Setelah lebih dari 1,5 tahun meninggalkan Jawa Barat, kabar pembangunan Tol Cipali semakin gencar. Berulang media-media arus utama meliput dan memberitakan perkembangan pembangunan tol. Pada beberapa bulan awal, Presiden Joko Widodo berulang menjanjikan Tol Cipali bakal selesai dan bisa dipakai saat arus mudik Idul Fitri 1436 Hijriah.
Pada penghujung tahun 2014, saat libur akhir pekan, saya menyempatkan diri datang ke Purwakarta. Niatnya bersilaturahmi ke kawan-kawan lama. Alangkah terkejut saat tiba di ujung timur Tol Jakarta-Cikampek. Sesaat setelah meninggalkan gerbang tol Cikopo segera terlihat fisik Tol Cipali. Jauh berbeda dengan saat terakhir aku tinggal. Gumamku, ”Ah, Cipali sudah jadi!”
[caption caption="Pagi di Cipali"]
Bertahun-tahun mengikuti proses pembebasan lahan, pro-kontra pembangunan, beberapa kali menulis janji pemerintah mewujudkan tol sepanjang 116,75 kilometer itu, sampai sahut-menyahut permintaan kepala daerah yang menginginkan gerbang tol di wilayahnya, tetapi tanpa bukti fisik pembangunan, rasanya seperti mengerjakan hal sia-sia. Namun, setelah dua tahun saya tinggal, fisik tol terbangun. Lebih cepat dibandingkan perkiraan saya.
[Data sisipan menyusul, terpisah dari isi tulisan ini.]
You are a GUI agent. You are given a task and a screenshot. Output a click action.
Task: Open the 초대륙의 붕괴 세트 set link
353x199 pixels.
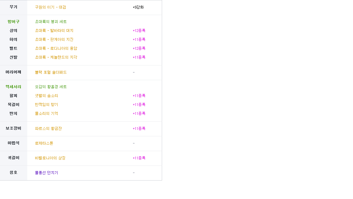pos(51,22)
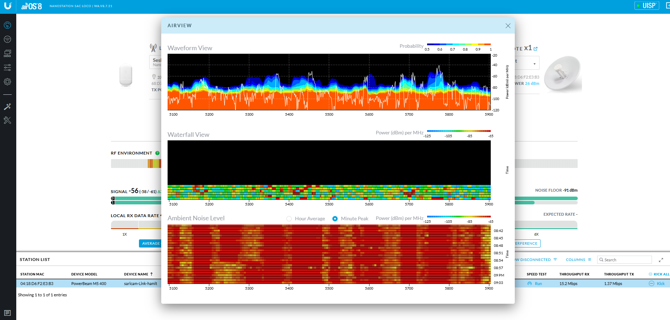Open the Wireless settings sidebar icon
670x320 pixels.
click(x=7, y=39)
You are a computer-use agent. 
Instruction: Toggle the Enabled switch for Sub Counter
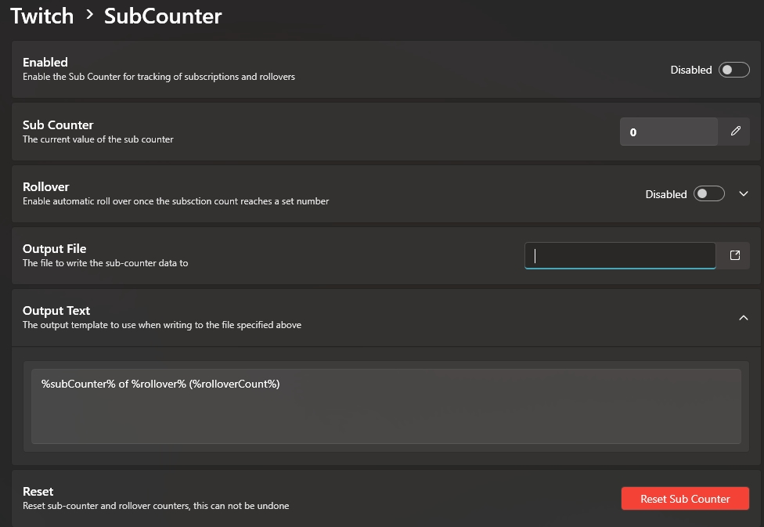coord(734,70)
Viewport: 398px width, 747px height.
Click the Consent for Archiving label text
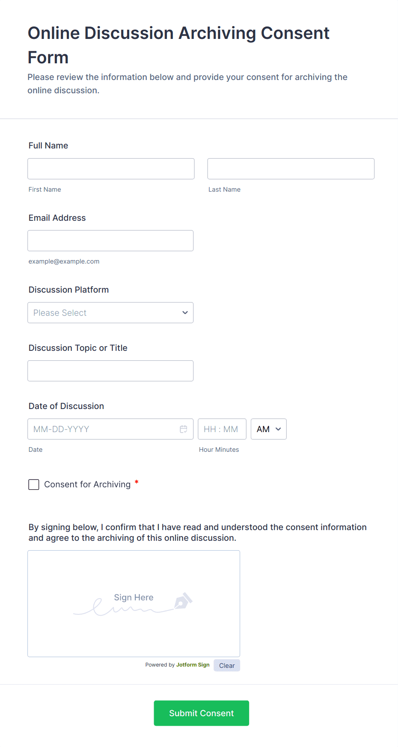tap(87, 484)
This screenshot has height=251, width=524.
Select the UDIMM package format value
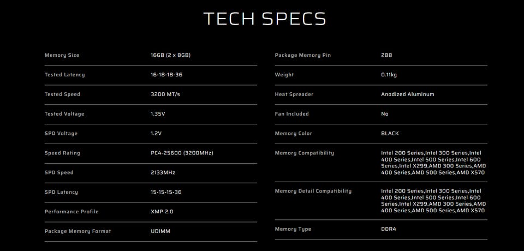point(160,231)
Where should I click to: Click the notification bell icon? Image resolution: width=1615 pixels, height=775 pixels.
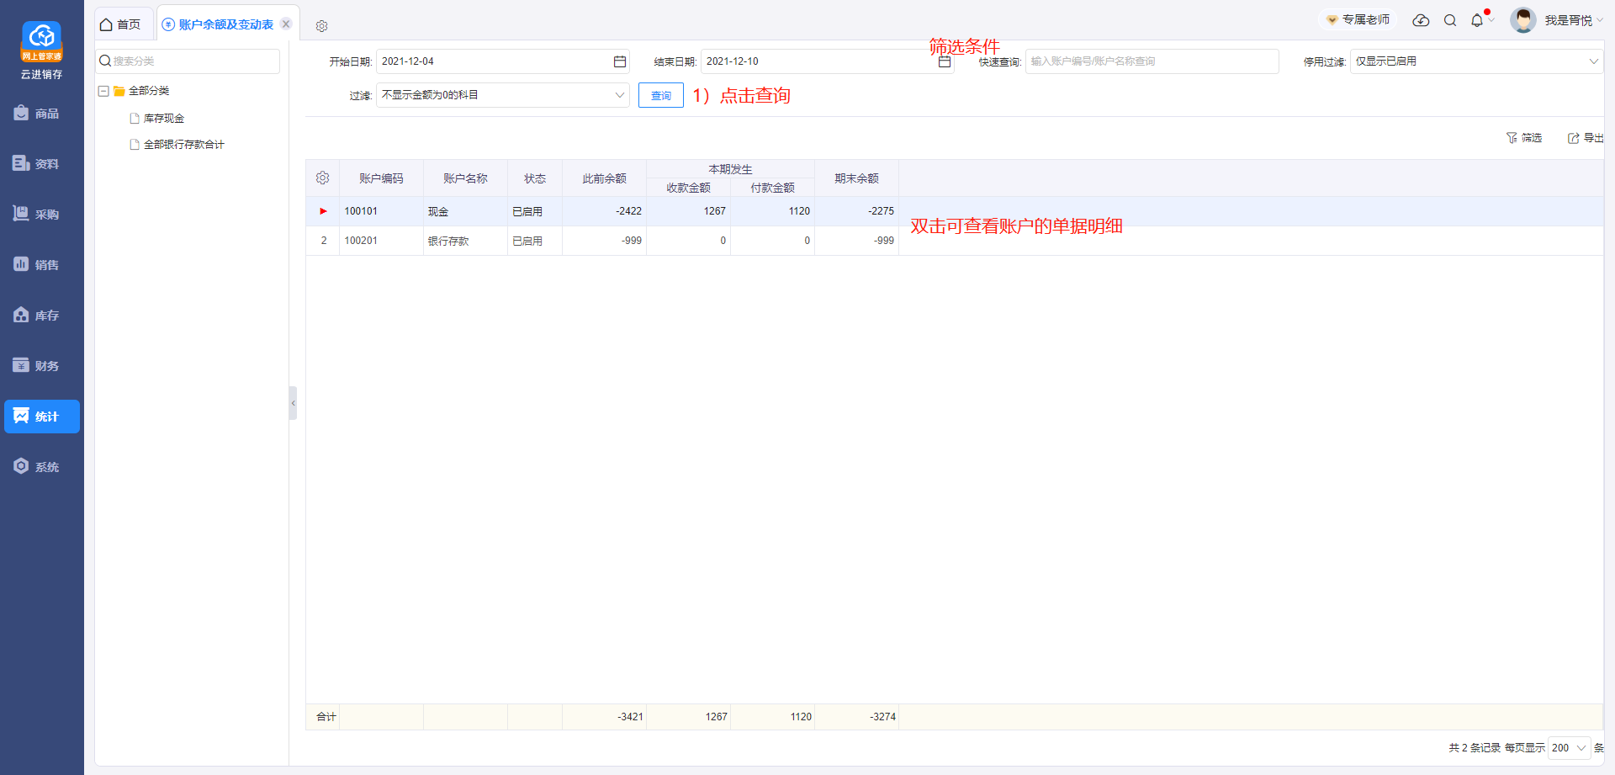click(x=1477, y=20)
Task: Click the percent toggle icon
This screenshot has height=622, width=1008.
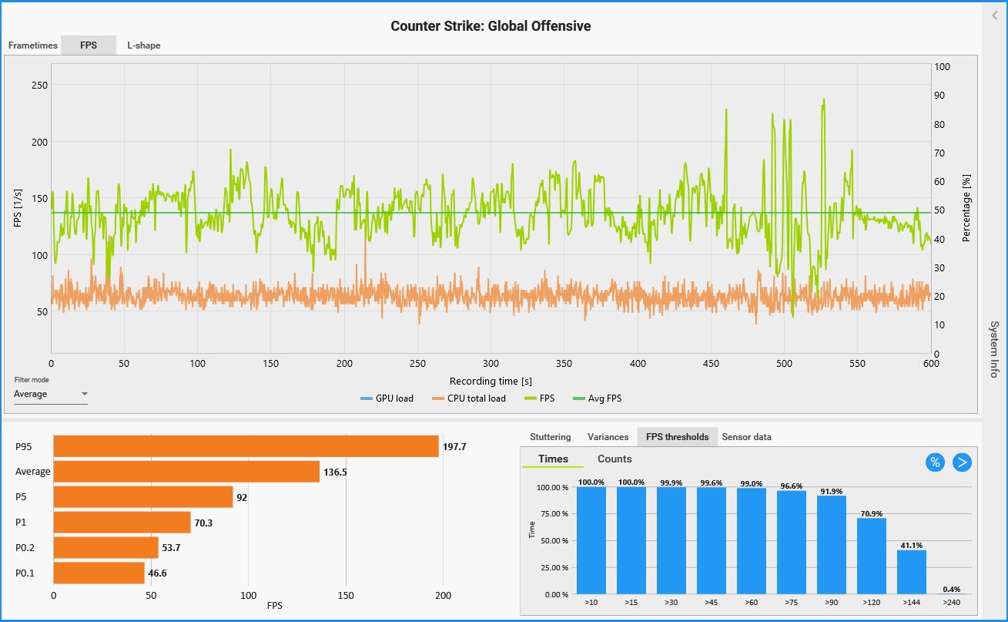Action: tap(935, 462)
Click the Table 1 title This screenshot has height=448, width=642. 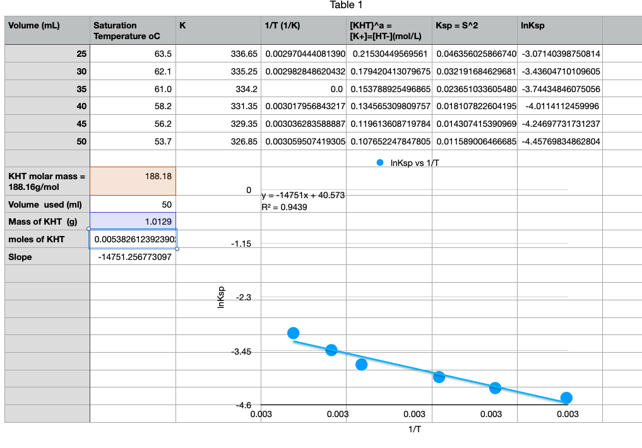[346, 5]
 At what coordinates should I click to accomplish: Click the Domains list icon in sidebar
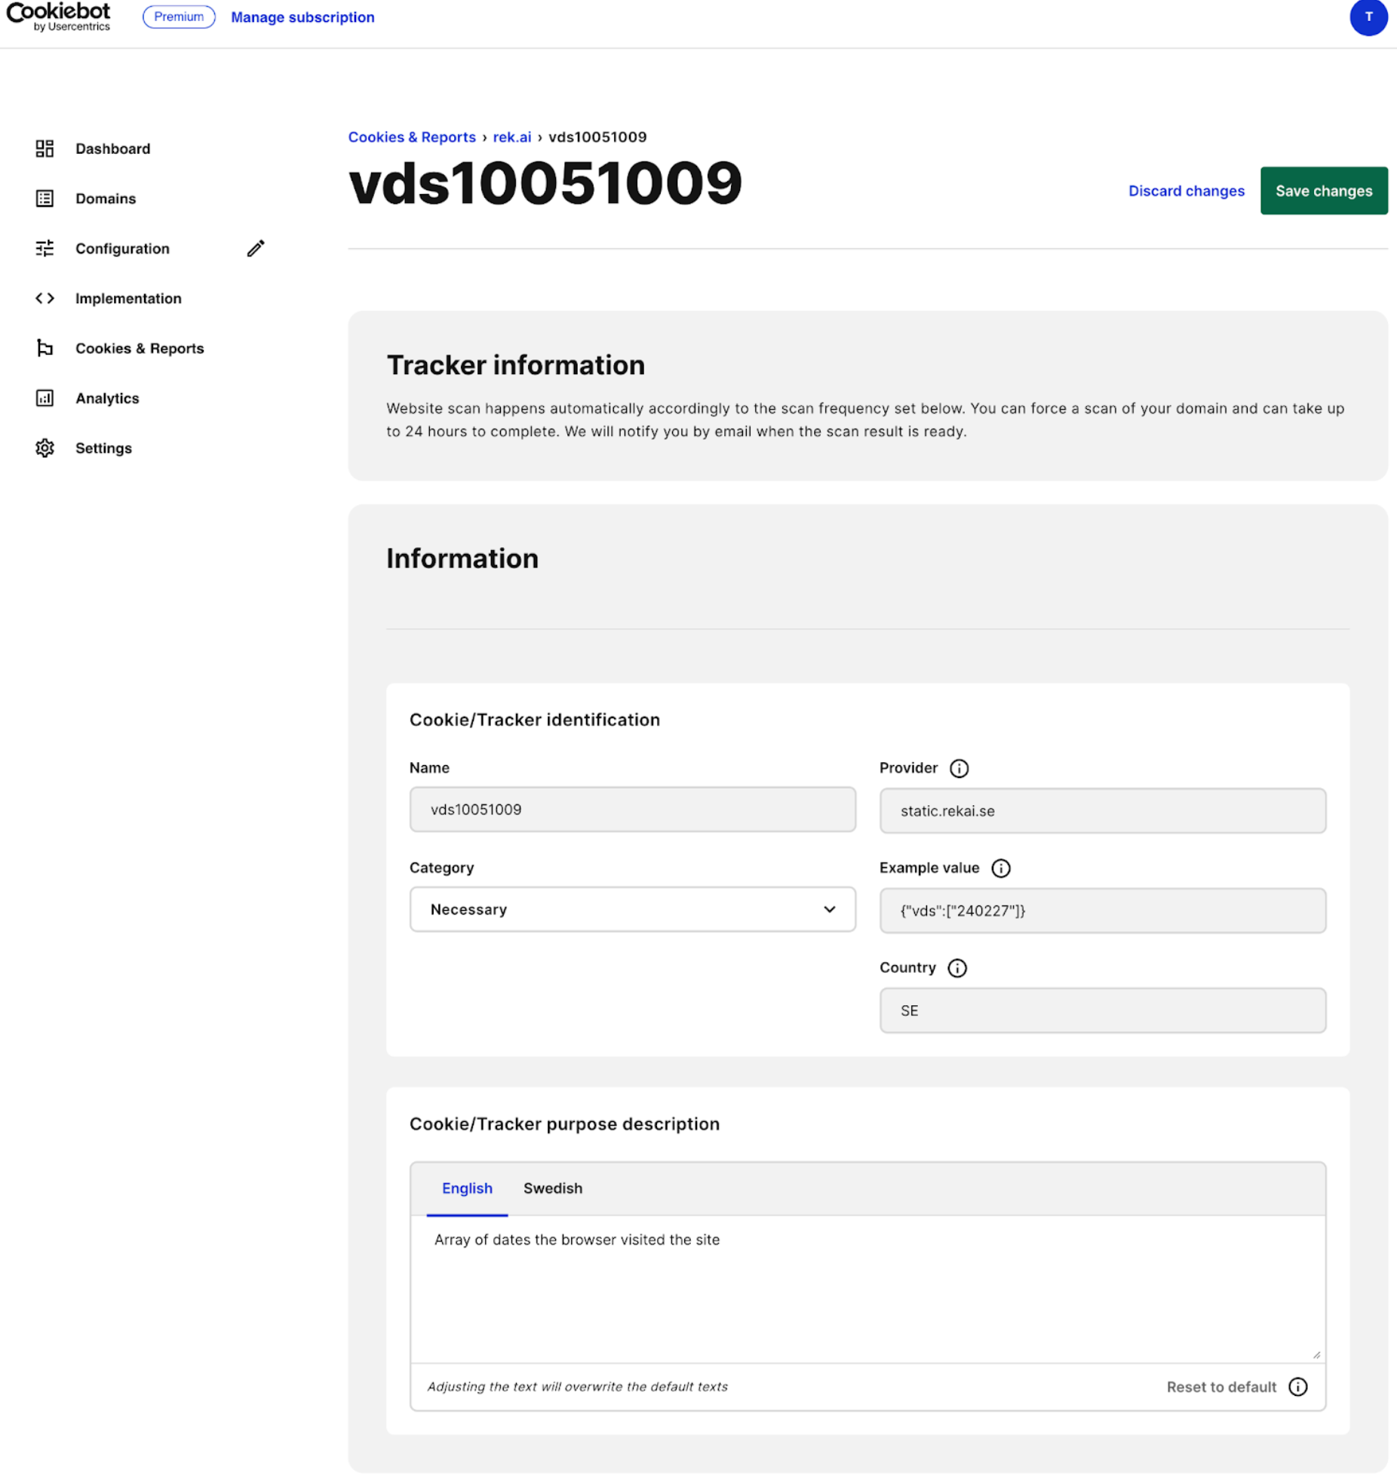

Hingga beberapa bulan kemudian yang terdengar adalah kabar bertubi-tubi soal pengerjaan ”marathon” Tol Cipali. Jembatan, underpass, dan simpang susun terbangun. Rambu jalan, penerangan, dan belakangan area peristirahatan dikebut untuk mengejar hajat mudik Lebaran tahun 2015.
Sejak itu, saya meniatkan diri mudik dengan membawa mobil sendiri untuk balik ke kampung halaman di Semarang, Jawa Tengah. Ini rencana pertama sejak pergi merantau di tahun 2004. Sebelumnya, hampir setiap kali pulang kampung, saya dan keluarga mengandalkan kereta api atau pesawat untuk mudik karena takut tersiksa kemacetan di jalan raya.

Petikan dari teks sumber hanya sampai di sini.